COS 13-6 - Spatial heterogeneity can resolve the nitrogen paradox of tropical forests

Tuesday, August 9, 2016: 9:50 AM
304, Ft Lauderdale Convention Center
Duncan N. L. Menge, Ecology, Evolution, and Environmental Biology, Columbia University, New York, NY and Simon A. Levin, Ecology and Evolutionary Biology, Princeton University, Princeton, NJ
Background/Question/Methods

Many tropical forests are characterized by large losses of bioavailable forms of nitrogen (N) such as nitrate.  Plants and microbes excel at soaking up bioavailable N when they are N limited, so large losses indicate N richness rather than N limitation.  Many tropical forests also have an abundance of plants capable of symbiotic biological N fixation (BNF).  These N-fixing plants have the capacity to drive N richness.  However, from the plants’ perspective, BNF is more expensive than using bioavailable N when there is plenty of bioavailable N in the soil.  Indeed, tropical trees seem to exhibit a facultative BNF strategy, whereby they down-regulate BNF when soil N supply is sufficient.  If facultative BNF is common, why might we see, simultaneously, high rates of BNF and large losses of bioavailable N (hereafter, we call this combination “N rich BNF”)?
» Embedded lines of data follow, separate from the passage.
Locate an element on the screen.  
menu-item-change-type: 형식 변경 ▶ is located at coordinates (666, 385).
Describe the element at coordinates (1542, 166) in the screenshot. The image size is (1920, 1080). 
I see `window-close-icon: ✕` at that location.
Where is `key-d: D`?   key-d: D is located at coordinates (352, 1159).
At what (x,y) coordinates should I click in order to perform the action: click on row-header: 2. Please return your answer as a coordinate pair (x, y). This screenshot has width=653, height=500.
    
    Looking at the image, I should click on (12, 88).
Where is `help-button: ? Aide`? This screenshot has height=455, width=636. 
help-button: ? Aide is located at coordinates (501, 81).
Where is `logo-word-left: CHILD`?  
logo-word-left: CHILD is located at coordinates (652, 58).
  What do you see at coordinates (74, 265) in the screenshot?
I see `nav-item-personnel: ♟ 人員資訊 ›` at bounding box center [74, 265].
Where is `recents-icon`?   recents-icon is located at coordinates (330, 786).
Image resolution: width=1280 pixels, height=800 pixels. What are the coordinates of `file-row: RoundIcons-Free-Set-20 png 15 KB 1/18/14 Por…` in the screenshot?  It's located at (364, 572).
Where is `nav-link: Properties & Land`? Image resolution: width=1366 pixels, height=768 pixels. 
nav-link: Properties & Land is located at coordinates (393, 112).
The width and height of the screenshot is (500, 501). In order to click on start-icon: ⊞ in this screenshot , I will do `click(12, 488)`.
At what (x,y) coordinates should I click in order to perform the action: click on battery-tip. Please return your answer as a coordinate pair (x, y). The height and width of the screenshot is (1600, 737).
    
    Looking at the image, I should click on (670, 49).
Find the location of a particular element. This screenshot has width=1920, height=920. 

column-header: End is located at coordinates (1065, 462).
Here, we use spatially explicit ecosystem models to analyze the conditions under which spatial heterogeneity can induce N rich BNF.  The models track N and phosphorus (P) in plants and soils, and assume that BNF is perfectly facultative, shutting off entirely when soil N supply meets plant N demand.  The main spatial component of the models is litter movement.

Results/Conclusions

Litter movement can maintain N rich BNF.  When N-fixers have higher litter N content than non-fixers, N-fixers export N rich litter, providing non-fixers with N to sustain large losses of bioavailable N, and import N poor litter, inducing the need for sustained BNF.  Rates of N rich BNF increase in proportion to the ratio of N-fixer litter N:P to non-fixer litter N:P, and in proportion to the fraction of litter transferred out of a tree’s rooting zone.  Stoichiometric variability also augments N rich BNF, whereas greater root overlap between neighbors and clumping of N-fixers diminish N rich BNF.

Finally, we examine how spatial litter transfer interacts with another mechanism that can sustain N rich BNF, incomplete down-regulation of BNF.  Incomplete down-regulators maintain low but positive rates of BNF even when they are N sufficient.  Spatial transfer and incomplete down-regulation can both sustain N rich BNF, and can be distinguished from each other: Incomplete down-regulation is characterized by greater N loss under N-fixing trees, whereas spatial litter transfer is characterized by greater N losses under non-fixing trees.  These results put forth testable hypotheses that could explain N rich BNF, and thus could help understand the N paradox of tropical forests.